Action item -
Search the data for the string "Center" and copy each line where it turns up.

[Saved entries]
##########
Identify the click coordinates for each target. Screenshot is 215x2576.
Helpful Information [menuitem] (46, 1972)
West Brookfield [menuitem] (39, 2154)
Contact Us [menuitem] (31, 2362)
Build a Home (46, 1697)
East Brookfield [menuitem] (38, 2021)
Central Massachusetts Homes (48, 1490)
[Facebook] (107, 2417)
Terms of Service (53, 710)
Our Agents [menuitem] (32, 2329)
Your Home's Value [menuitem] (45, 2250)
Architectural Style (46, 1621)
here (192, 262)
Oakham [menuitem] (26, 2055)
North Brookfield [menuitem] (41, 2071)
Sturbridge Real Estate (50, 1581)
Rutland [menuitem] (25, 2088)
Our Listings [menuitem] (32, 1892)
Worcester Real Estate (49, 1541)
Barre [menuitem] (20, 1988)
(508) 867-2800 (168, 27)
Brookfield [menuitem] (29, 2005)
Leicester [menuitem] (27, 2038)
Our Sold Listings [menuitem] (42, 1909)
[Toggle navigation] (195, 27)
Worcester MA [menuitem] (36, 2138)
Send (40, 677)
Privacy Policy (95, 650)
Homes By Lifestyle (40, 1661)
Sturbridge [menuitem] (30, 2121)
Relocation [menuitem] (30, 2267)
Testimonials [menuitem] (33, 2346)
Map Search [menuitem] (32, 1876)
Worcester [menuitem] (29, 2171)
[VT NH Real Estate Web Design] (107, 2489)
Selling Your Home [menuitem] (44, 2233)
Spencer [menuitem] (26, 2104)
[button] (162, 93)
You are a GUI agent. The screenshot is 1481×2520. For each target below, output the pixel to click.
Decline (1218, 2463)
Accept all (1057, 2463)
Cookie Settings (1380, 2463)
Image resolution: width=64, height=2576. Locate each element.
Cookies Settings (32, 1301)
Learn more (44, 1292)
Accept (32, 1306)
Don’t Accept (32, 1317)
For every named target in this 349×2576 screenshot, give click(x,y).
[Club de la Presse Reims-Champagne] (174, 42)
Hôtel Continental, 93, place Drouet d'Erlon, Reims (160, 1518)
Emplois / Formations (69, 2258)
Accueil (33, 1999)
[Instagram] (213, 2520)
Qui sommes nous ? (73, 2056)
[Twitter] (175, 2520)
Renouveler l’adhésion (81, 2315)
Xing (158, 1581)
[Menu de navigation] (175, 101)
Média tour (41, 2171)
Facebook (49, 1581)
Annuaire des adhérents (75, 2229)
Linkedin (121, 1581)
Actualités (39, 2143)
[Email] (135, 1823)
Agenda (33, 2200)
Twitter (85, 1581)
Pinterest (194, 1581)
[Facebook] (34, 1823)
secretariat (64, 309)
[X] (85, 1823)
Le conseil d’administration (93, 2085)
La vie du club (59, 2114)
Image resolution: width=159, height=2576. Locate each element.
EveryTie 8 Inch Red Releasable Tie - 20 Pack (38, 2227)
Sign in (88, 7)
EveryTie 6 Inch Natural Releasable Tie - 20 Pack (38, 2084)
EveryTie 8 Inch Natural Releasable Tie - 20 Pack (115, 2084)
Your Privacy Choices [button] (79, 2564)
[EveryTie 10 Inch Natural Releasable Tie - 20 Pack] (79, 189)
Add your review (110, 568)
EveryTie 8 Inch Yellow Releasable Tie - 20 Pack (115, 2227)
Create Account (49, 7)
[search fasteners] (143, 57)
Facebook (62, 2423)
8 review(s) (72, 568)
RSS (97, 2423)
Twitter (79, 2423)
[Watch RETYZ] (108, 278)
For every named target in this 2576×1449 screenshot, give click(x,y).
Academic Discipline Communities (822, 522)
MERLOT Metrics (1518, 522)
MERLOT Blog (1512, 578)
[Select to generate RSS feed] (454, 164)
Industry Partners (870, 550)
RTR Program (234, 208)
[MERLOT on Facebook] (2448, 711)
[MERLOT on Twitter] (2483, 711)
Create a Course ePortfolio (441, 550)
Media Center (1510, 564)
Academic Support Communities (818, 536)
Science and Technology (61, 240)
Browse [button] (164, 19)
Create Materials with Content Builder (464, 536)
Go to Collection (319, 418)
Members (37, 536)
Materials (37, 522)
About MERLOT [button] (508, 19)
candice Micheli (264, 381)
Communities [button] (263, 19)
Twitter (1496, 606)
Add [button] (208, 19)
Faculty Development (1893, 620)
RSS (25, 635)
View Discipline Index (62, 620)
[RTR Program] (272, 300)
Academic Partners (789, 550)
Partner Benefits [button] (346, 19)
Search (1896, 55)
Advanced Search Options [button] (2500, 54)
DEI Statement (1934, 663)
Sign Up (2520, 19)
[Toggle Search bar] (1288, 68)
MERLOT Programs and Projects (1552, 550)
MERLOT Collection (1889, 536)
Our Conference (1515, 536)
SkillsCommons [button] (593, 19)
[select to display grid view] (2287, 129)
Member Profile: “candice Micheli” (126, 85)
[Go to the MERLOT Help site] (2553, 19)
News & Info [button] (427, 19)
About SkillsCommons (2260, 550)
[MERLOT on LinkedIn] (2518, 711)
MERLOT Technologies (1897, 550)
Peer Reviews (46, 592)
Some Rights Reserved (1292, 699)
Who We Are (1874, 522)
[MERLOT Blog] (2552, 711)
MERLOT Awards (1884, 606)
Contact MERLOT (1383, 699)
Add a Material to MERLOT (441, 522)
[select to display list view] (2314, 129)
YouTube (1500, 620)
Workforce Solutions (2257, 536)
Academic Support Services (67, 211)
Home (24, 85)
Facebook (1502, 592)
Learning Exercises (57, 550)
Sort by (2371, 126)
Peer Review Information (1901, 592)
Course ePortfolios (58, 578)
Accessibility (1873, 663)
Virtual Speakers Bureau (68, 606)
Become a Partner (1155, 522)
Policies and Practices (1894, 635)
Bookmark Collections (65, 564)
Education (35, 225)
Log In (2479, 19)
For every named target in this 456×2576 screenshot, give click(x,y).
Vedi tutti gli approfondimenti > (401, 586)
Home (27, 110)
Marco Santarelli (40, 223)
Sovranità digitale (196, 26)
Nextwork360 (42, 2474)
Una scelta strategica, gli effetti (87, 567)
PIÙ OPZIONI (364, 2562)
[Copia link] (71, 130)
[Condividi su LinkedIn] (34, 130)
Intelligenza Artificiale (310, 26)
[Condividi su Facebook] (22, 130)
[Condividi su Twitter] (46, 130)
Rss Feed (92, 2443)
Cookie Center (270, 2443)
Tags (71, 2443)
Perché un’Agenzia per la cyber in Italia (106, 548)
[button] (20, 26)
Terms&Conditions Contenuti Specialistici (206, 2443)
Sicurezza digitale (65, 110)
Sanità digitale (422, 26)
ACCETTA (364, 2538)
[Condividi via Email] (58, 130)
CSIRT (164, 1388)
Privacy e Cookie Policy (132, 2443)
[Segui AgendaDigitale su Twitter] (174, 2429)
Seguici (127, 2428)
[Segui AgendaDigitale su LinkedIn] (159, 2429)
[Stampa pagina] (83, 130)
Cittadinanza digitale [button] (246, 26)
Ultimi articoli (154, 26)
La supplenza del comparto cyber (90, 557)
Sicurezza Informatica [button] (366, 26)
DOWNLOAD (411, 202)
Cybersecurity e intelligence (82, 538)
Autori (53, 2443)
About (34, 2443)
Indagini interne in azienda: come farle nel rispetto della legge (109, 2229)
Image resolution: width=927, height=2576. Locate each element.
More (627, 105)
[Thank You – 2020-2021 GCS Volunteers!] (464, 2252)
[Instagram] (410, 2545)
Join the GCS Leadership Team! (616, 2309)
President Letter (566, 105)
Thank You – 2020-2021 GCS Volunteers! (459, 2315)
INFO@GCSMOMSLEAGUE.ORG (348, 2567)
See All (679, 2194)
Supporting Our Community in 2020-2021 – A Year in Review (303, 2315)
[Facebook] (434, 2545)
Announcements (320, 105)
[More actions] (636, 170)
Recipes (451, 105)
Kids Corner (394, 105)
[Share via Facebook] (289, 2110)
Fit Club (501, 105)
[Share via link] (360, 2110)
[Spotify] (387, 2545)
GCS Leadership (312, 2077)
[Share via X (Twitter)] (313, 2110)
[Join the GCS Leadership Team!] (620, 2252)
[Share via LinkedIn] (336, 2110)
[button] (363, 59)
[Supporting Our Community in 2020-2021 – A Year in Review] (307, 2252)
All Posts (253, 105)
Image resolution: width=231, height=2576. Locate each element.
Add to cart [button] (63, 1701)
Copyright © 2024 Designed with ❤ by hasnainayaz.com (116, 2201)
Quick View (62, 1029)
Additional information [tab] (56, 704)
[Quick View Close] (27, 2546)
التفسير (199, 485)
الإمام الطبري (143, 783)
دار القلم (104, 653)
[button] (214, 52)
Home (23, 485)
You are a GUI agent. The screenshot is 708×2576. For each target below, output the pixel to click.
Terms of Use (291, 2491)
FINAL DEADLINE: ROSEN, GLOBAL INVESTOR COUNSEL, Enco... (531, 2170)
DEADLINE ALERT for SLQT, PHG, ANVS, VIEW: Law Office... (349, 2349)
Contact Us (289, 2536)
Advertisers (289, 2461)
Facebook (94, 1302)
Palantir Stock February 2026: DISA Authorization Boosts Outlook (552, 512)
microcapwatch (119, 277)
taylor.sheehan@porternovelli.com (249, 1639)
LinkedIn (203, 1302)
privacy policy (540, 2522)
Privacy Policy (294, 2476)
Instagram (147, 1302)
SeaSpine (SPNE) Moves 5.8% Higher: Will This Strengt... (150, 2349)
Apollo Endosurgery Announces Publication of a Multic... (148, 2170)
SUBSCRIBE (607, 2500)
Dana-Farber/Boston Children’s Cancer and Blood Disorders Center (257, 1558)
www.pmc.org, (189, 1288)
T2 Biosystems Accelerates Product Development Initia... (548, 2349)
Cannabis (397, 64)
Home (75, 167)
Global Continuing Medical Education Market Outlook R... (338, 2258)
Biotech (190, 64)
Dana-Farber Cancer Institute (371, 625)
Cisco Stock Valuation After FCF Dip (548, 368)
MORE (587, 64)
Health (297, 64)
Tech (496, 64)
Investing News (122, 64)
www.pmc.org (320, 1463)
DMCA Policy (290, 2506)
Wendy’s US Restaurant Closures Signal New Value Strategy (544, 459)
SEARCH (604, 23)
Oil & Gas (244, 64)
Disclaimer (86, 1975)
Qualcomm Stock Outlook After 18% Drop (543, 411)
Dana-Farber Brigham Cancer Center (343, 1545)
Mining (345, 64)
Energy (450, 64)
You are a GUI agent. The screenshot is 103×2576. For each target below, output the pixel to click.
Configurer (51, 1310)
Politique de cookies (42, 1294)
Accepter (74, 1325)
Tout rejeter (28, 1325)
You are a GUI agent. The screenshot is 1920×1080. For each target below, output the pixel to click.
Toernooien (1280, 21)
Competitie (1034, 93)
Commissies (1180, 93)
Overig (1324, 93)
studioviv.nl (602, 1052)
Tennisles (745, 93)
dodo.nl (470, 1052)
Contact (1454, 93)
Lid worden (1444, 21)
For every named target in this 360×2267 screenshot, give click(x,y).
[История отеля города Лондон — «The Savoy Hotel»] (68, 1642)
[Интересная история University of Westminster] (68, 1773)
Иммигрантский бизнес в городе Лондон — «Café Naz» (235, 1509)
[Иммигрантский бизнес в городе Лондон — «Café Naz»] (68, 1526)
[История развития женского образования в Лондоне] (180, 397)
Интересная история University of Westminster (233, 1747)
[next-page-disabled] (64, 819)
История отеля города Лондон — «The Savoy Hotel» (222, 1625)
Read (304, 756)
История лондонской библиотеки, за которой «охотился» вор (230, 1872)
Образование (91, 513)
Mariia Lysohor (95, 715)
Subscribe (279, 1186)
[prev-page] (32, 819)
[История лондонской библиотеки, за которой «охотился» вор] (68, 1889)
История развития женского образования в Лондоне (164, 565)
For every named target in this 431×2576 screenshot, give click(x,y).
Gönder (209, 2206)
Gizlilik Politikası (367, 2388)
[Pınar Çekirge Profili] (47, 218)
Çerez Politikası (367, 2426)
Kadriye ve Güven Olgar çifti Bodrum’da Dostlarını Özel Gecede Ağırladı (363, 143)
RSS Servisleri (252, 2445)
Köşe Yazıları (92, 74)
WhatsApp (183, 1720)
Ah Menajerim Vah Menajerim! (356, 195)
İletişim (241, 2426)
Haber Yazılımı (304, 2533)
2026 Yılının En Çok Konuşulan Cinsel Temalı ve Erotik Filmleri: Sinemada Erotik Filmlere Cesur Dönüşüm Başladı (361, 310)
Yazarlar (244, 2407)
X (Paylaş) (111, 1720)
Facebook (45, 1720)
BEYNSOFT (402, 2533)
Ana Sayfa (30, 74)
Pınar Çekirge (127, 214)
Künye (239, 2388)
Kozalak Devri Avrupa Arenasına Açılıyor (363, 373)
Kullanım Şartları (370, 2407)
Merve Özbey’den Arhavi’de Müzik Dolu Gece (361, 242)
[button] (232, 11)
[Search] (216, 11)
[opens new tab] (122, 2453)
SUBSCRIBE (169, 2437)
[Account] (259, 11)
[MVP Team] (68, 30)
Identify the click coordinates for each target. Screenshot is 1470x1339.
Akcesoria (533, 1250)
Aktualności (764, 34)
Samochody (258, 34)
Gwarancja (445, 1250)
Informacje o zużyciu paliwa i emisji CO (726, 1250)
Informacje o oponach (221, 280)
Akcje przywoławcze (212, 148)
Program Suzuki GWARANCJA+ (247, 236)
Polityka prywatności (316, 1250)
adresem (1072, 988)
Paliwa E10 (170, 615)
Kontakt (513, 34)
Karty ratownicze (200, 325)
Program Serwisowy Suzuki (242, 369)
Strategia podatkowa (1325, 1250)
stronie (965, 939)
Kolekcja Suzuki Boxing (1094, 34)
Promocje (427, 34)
##########
Finished task -
Media Center (1510, 564)
Cookie Center (270, 2443)
Dana-Farber/Boston Children’s Cancer and Blood Disorders Center (257, 1558)
Dana-Farber Brigham Cancer Center (343, 1545)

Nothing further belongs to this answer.